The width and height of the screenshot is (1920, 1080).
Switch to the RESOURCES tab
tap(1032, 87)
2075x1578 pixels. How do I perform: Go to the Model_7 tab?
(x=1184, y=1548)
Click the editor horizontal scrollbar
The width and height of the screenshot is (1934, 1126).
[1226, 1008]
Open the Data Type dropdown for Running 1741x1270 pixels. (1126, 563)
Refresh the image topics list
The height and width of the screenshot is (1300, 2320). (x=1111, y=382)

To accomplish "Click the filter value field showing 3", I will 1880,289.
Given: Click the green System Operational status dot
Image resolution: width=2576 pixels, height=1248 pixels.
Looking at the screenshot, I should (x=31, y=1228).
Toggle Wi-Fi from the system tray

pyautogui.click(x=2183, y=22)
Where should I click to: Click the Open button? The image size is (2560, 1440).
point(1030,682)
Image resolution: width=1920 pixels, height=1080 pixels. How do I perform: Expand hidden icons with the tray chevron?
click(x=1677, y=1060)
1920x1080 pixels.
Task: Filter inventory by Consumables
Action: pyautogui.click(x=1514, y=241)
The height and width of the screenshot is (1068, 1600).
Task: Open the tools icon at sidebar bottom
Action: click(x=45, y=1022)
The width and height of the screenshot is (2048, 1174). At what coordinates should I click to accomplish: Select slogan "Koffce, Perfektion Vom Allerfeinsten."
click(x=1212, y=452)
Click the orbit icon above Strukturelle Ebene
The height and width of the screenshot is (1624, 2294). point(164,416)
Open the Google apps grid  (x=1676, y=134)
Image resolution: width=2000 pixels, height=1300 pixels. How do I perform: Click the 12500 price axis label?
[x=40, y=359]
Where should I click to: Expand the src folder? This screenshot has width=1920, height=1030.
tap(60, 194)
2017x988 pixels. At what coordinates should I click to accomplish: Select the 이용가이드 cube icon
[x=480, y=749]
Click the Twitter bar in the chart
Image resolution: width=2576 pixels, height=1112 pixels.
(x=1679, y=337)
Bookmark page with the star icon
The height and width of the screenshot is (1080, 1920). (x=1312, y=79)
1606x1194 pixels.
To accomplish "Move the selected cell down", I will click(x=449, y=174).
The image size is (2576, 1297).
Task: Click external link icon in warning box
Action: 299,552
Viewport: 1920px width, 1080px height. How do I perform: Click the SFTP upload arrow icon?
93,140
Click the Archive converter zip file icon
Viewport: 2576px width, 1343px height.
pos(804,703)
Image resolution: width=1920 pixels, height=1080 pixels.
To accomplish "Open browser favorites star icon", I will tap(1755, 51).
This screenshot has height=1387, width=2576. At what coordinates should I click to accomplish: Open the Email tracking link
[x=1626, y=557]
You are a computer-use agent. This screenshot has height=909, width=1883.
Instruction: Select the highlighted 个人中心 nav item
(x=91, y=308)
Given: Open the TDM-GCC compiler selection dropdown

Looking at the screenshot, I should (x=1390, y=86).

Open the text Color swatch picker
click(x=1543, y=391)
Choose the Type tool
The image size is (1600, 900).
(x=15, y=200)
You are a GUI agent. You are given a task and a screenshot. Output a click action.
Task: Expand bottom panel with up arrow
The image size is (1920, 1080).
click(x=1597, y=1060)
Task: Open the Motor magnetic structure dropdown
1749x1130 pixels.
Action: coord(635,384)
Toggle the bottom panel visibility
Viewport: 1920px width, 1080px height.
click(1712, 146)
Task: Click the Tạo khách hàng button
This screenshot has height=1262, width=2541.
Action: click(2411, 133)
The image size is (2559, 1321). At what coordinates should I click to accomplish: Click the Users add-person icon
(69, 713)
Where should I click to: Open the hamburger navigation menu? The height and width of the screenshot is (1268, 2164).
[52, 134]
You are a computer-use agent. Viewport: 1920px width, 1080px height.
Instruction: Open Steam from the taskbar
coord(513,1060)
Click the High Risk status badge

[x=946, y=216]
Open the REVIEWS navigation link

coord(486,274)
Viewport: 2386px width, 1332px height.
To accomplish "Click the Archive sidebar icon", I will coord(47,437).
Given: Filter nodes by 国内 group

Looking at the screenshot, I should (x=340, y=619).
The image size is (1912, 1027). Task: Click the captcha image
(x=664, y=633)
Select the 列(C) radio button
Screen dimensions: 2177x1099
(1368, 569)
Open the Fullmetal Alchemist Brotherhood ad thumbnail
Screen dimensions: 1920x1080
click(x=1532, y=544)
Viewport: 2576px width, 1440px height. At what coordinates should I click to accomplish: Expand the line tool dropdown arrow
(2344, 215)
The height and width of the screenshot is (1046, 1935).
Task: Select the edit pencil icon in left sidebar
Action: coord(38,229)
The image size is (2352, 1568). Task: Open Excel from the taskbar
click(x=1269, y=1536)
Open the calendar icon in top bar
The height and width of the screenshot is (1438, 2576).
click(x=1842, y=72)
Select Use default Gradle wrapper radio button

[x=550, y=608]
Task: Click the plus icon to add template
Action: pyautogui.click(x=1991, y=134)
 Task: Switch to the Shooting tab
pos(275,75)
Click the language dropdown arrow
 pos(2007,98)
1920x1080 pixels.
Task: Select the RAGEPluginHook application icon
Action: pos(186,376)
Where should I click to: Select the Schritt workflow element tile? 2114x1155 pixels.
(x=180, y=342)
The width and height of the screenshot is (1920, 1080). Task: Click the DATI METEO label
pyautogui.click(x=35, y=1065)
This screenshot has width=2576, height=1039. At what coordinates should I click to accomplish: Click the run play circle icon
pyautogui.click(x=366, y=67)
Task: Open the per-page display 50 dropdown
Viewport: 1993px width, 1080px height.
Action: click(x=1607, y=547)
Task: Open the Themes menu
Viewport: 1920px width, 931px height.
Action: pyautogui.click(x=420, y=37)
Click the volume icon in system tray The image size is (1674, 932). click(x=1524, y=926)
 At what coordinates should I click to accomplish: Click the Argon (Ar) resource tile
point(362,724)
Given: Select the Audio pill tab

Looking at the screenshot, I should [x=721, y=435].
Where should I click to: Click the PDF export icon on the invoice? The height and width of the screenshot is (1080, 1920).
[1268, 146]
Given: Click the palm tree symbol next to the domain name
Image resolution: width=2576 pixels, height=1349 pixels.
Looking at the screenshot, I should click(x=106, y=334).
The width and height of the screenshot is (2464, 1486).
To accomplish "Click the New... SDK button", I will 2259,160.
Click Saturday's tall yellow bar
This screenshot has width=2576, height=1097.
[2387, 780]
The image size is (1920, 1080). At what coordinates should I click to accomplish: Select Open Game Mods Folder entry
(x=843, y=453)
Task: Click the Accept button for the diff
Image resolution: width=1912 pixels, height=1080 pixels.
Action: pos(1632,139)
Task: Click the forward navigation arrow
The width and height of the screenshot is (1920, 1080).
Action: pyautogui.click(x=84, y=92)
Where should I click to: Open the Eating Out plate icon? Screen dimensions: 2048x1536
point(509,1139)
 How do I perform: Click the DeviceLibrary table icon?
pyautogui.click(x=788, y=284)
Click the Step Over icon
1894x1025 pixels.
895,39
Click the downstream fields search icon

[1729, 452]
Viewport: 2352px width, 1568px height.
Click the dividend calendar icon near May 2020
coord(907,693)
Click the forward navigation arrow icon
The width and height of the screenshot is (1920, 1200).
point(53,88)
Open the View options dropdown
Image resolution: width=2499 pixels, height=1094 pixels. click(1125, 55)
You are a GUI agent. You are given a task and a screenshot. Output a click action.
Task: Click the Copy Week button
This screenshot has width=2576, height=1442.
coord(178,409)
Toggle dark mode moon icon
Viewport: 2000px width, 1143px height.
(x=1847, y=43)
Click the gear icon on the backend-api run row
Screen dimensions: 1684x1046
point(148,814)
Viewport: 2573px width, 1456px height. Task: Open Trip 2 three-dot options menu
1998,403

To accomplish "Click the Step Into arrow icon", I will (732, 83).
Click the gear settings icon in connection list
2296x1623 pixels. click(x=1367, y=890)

· · · · ·

* **PROMPT**: Would you copy out all the entries above without changing a single character?

* **WRITTEN SOLUTION**:
The width and height of the screenshot is (1920, 1080).
Switch to the RESOURCES tab
tap(1032, 87)
2075x1578 pixels. How do I perform: Go to the Model_7 tab?
(x=1184, y=1548)
Click the editor horizontal scrollbar
The width and height of the screenshot is (1934, 1126).
[1226, 1008]
Open the Data Type dropdown for Running 1741x1270 pixels. (1126, 563)
Refresh the image topics list
The height and width of the screenshot is (1300, 2320). (x=1111, y=382)

To accomplish "Click the filter value field showing 3", I will 1880,289.
Given: Click the green System Operational status dot
Image resolution: width=2576 pixels, height=1248 pixels.
Looking at the screenshot, I should (x=31, y=1228).
Toggle Wi-Fi from the system tray

pyautogui.click(x=2183, y=22)
Where should I click to: Click the Open button? The image size is (2560, 1440).
point(1030,682)
Image resolution: width=1920 pixels, height=1080 pixels. How do I perform: Expand hidden icons with the tray chevron?
click(x=1677, y=1060)
1920x1080 pixels.
Task: Filter inventory by Consumables
Action: pyautogui.click(x=1514, y=241)
The height and width of the screenshot is (1068, 1600).
Task: Open the tools icon at sidebar bottom
Action: click(x=45, y=1022)
The width and height of the screenshot is (2048, 1174). At what coordinates should I click to accomplish: Select slogan "Koffce, Perfektion Vom Allerfeinsten."
click(x=1212, y=452)
Click the orbit icon above Strukturelle Ebene
The height and width of the screenshot is (1624, 2294). point(164,416)
Open the Google apps grid  (x=1676, y=134)
Image resolution: width=2000 pixels, height=1300 pixels. How do I perform: Click the 12500 price axis label?
[x=40, y=359]
Where should I click to: Expand the src folder? This screenshot has width=1920, height=1030.
tap(60, 194)
2017x988 pixels. At what coordinates should I click to accomplish: Select the 이용가이드 cube icon
[x=480, y=749]
Click the Twitter bar in the chart
Image resolution: width=2576 pixels, height=1112 pixels.
(x=1679, y=337)
Bookmark page with the star icon
The height and width of the screenshot is (1080, 1920). (x=1312, y=79)
1606x1194 pixels.
To accomplish "Move the selected cell down", I will click(x=449, y=174).
The image size is (2576, 1297).
Task: Click external link icon in warning box
Action: 299,552
Viewport: 1920px width, 1080px height. How do I perform: Click the SFTP upload arrow icon?
93,140
Click the Archive converter zip file icon
Viewport: 2576px width, 1343px height.
pos(804,703)
Image resolution: width=1920 pixels, height=1080 pixels.
To accomplish "Open browser favorites star icon", I will tap(1755, 51).
This screenshot has height=1387, width=2576. At what coordinates should I click to accomplish: Open the Email tracking link
[x=1626, y=557]
You are a computer-use agent. This screenshot has height=909, width=1883.
Instruction: Select the highlighted 个人中心 nav item
(x=91, y=308)
Given: Open the TDM-GCC compiler selection dropdown

Looking at the screenshot, I should (x=1390, y=86).

Open the text Color swatch picker
click(x=1543, y=391)
Choose the Type tool
The image size is (1600, 900).
(x=15, y=200)
You are a GUI agent. You are given a task and a screenshot. Output a click action.
Task: Expand bottom panel with up arrow
The image size is (1920, 1080).
click(x=1597, y=1060)
Task: Open the Motor magnetic structure dropdown
1749x1130 pixels.
Action: coord(635,384)
Toggle the bottom panel visibility
Viewport: 1920px width, 1080px height.
click(1712, 146)
Task: Click the Tạo khách hàng button
This screenshot has height=1262, width=2541.
Action: click(2411, 133)
The image size is (2559, 1321). At what coordinates should I click to accomplish: Click the Users add-person icon
(69, 713)
Where should I click to: Open the hamburger navigation menu? The height and width of the screenshot is (1268, 2164).
[52, 134]
You are a computer-use agent. Viewport: 1920px width, 1080px height.
Instruction: Open Steam from the taskbar
coord(513,1060)
Click the High Risk status badge

[x=946, y=216]
Open the REVIEWS navigation link

coord(486,274)
Viewport: 2386px width, 1332px height.
To accomplish "Click the Archive sidebar icon", I will coord(47,437).
Given: Filter nodes by 国内 group

Looking at the screenshot, I should (x=340, y=619).
The image size is (1912, 1027). Task: Click the captcha image
(x=664, y=633)
Select the 列(C) radio button
Screen dimensions: 2177x1099
(1368, 569)
Open the Fullmetal Alchemist Brotherhood ad thumbnail
Screen dimensions: 1920x1080
click(x=1532, y=544)
Viewport: 2576px width, 1440px height. At what coordinates should I click to accomplish: Expand the line tool dropdown arrow
(2344, 215)
The height and width of the screenshot is (1046, 1935).
Task: Select the edit pencil icon in left sidebar
Action: coord(38,229)
The image size is (2352, 1568). Task: Open Excel from the taskbar
click(x=1269, y=1536)
Open the calendar icon in top bar
The height and width of the screenshot is (1438, 2576).
click(x=1842, y=72)
Select Use default Gradle wrapper radio button

[x=550, y=608]
Task: Click the plus icon to add template
Action: pyautogui.click(x=1991, y=134)
 Task: Switch to the Shooting tab
pos(275,75)
Click the language dropdown arrow
 pos(2007,98)
1920x1080 pixels.
Task: Select the RAGEPluginHook application icon
Action: pos(186,376)
Where should I click to: Select the Schritt workflow element tile? 2114x1155 pixels.
(x=180, y=342)
The width and height of the screenshot is (1920, 1080). Task: Click the DATI METEO label
pyautogui.click(x=35, y=1065)
This screenshot has width=2576, height=1039. At what coordinates should I click to accomplish: Click the run play circle icon
pyautogui.click(x=366, y=67)
Task: Open the per-page display 50 dropdown
Viewport: 1993px width, 1080px height.
Action: click(x=1607, y=547)
Task: Open the Themes menu
Viewport: 1920px width, 931px height.
Action: pyautogui.click(x=420, y=37)
Click the volume icon in system tray The image size is (1674, 932). click(x=1524, y=926)
 At what coordinates should I click to accomplish: Click the Argon (Ar) resource tile
point(362,724)
Given: Select the Audio pill tab

Looking at the screenshot, I should [x=721, y=435].
Where should I click to: Click the PDF export icon on the invoice? The height and width of the screenshot is (1080, 1920).
[1268, 146]
Given: Click the palm tree symbol next to the domain name
Image resolution: width=2576 pixels, height=1349 pixels.
Looking at the screenshot, I should click(x=106, y=334).
The width and height of the screenshot is (2464, 1486).
To accomplish "Click the New... SDK button", I will 2259,160.
Click Saturday's tall yellow bar
This screenshot has width=2576, height=1097.
[2387, 780]
The image size is (1920, 1080). At what coordinates should I click to accomplish: Select Open Game Mods Folder entry
(x=843, y=453)
Task: Click the Accept button for the diff
Image resolution: width=1912 pixels, height=1080 pixels.
Action: pos(1632,139)
Task: Click the forward navigation arrow
The width and height of the screenshot is (1920, 1080).
Action: pyautogui.click(x=84, y=92)
Where should I click to: Open the Eating Out plate icon? Screen dimensions: 2048x1536
point(509,1139)
 How do I perform: Click the DeviceLibrary table icon?
pyautogui.click(x=788, y=284)
Click the Step Over icon
1894x1025 pixels.
895,39
Click the downstream fields search icon

[1729, 452]
Viewport: 2352px width, 1568px height.
Click the dividend calendar icon near May 2020
coord(907,693)
Click the forward navigation arrow icon
The width and height of the screenshot is (1920, 1200).
point(53,88)
Open the View options dropdown
Image resolution: width=2499 pixels, height=1094 pixels. click(1125, 55)
You are a GUI agent. You are given a task and a screenshot. Output a click action.
Task: Click the Copy Week button
This screenshot has width=2576, height=1442.
coord(178,409)
Toggle dark mode moon icon
Viewport: 2000px width, 1143px height.
(x=1847, y=43)
Click the gear icon on the backend-api run row
Screen dimensions: 1684x1046
point(148,814)
Viewport: 2573px width, 1456px height. Task: Open Trip 2 three-dot options menu
1998,403

To accomplish "Click the Step Into arrow icon", I will (732, 83).
Click the gear settings icon in connection list
2296x1623 pixels. click(x=1367, y=890)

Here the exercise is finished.